Exploratory Data Analysis
I got the average of tempo for each genre and plotted them in a bar chart.
I got the average of danceability, energy, speechiness, acousticness, instrumentalness, liveness, and valence per genre and plotted them in a radar plot.
There are key takeaways from this
- Tempo, liveness, and energy doesn’t vary a lot per genre. They may be unimportant features.
- A rock song is distinguished by how high its acoustic value is
- An electronic song is distinguished by how high its instrumentalness value is
- A hip-hop song is distinguished by how high its speechiness, danceability, and valence values are.
- Hip-hop songs don’t overlap a ton with other genres, so models may have an easier time predicting these songs.
- There’s a lot of overlap between Electronic and Rock songs, so models may have trouble distinguishing between the two.
I was surprised to see Electornic and Rock being hard to distinguish. But with synthesizers being more involved in art rock and electronic rock, it makes sense that there is more overlap between those two genres.
Features
The final features I used were all from Echonest.
- danceability
- energy
- speechiness (# of words)
- acousticness
- instrumentalness
- liveness (is track played live)
- valence (positive elements of the song)
- tempo
I did mention that tempo, liveness, and energy may not be important. But I wanted to see how my models performed with those included.
Classification Models
I built, trained, tested, and evaluated 9 different models. They included
- K-Nearest Neighbor Baseline
- Logistic Multinomial Regression Baseline
- Logistic Multinomial Regression Optimized with Grid Search
- One vs Rest Support Vector Classifier Baseline
- One vs Rest Support Vector Classifier Optimized with Grid Search
- Naive Bayes Classifier
- Decision Tree Baseline
- Random Forest Baseline
- Random Forest Optimized with Grid Search
Note: Logistic Regression and Support Vector Classifier are not inherently multiclass. So I had to add a One vs Rest classifier for SVC and add a multinomial property for Logistic Regression.
There was some class imbalance in my data (Rock songs had 4000 +songs, while Hip-Hop and Electornic songs had 2500+ songs each). Because of this, accuracy wouldn’t be a good metric because it will be biased towards Rock. Resampling had a negative impact on my metrics, and I chose to ignore it. I chose weighted F1 as a metric to optimize because of class imbalance, and I also wanted a good balance bewteen precision and recall.
I also sought to optimize my ROC-AUC score so I can compare which model stood out the most.

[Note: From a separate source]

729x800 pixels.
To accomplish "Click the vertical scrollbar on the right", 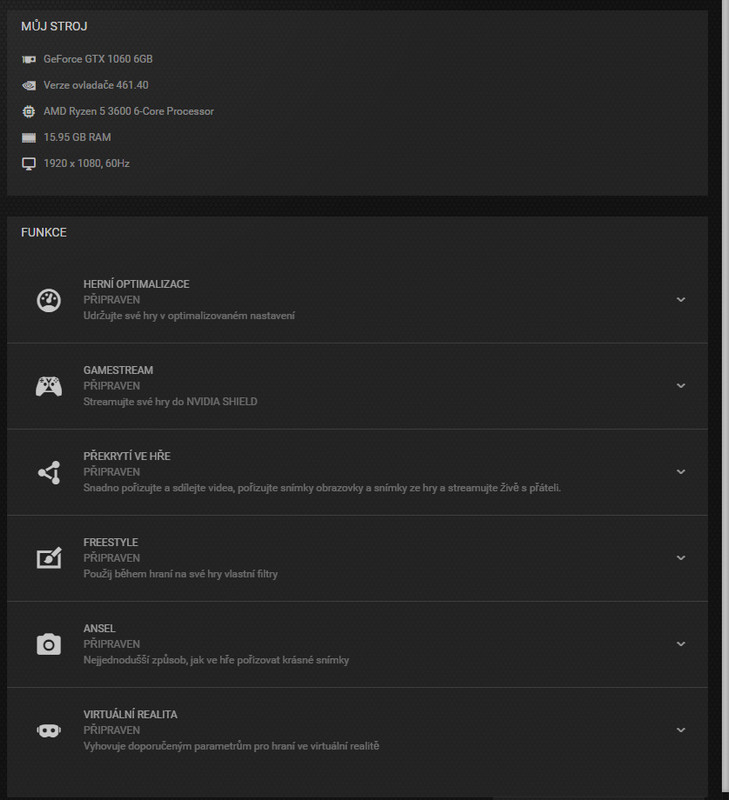I will pos(724,400).
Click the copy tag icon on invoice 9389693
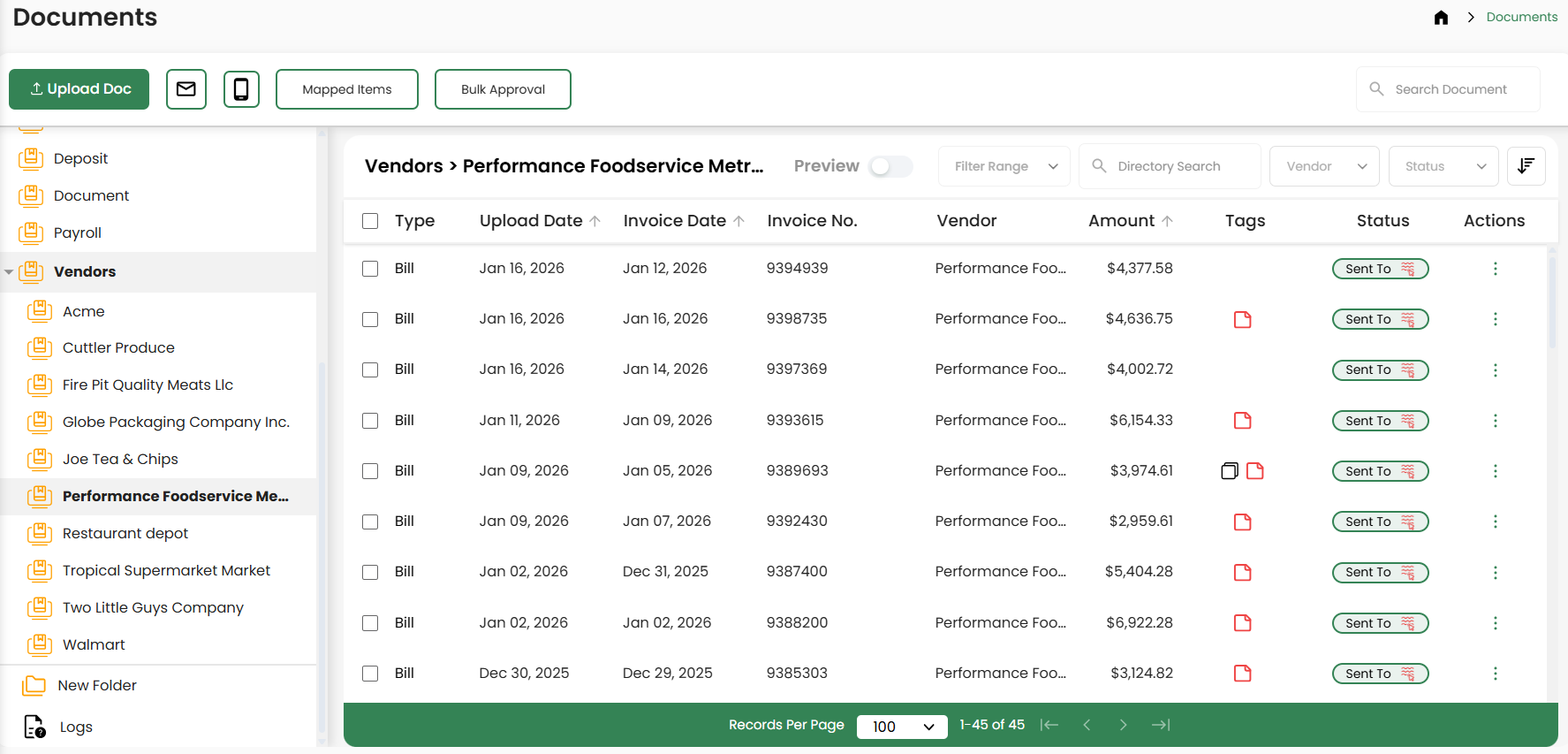 [x=1229, y=471]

Because this is multi-classificaiton, I had to create a separate ROC-AUC curve for each genre per model.
Ultimately, Random Forest Optimized with Grid Search won in both F1 and ROC-AUC. I got a train F1 score of 0.85 and a test F1 score of 0.76 with threshold of 0.5. I also got an AUC of 0.84 for Electronic, 0.95 for Hip-Hop, and 0.9 for Rock. So ensembling didn’t make sense when this model fit all my criteria.
Below is the confusion matrix for my model.
What’s interesting is the high value when this model predicted Rock, but was actually Electronic. Going back to the radar plot, I suspected that it would have some difficulty distinguishing the two genres. There are extremely low false positives for Hip-Hop, showing that my model can distinguish this genre extremely well.
Interactive Visualization
After creating my model, my next step was deciding how a user can interact with it. I create a Dockerized Flask web application hosted on AWS. Below is the design of the app.
The application downloads the model from S3 (if it doesn’t have it locally) and prompts the user for a song and artist. It then checks if that track exists in Spotify. If it does, then it fetches the Echonest data from Spotify, runs it through the model, and outputs the prediction. Else, it returns that it can’t the track.
So what does my model think of Old Town Road?
As I believed, this model says this song is a hip-hop single.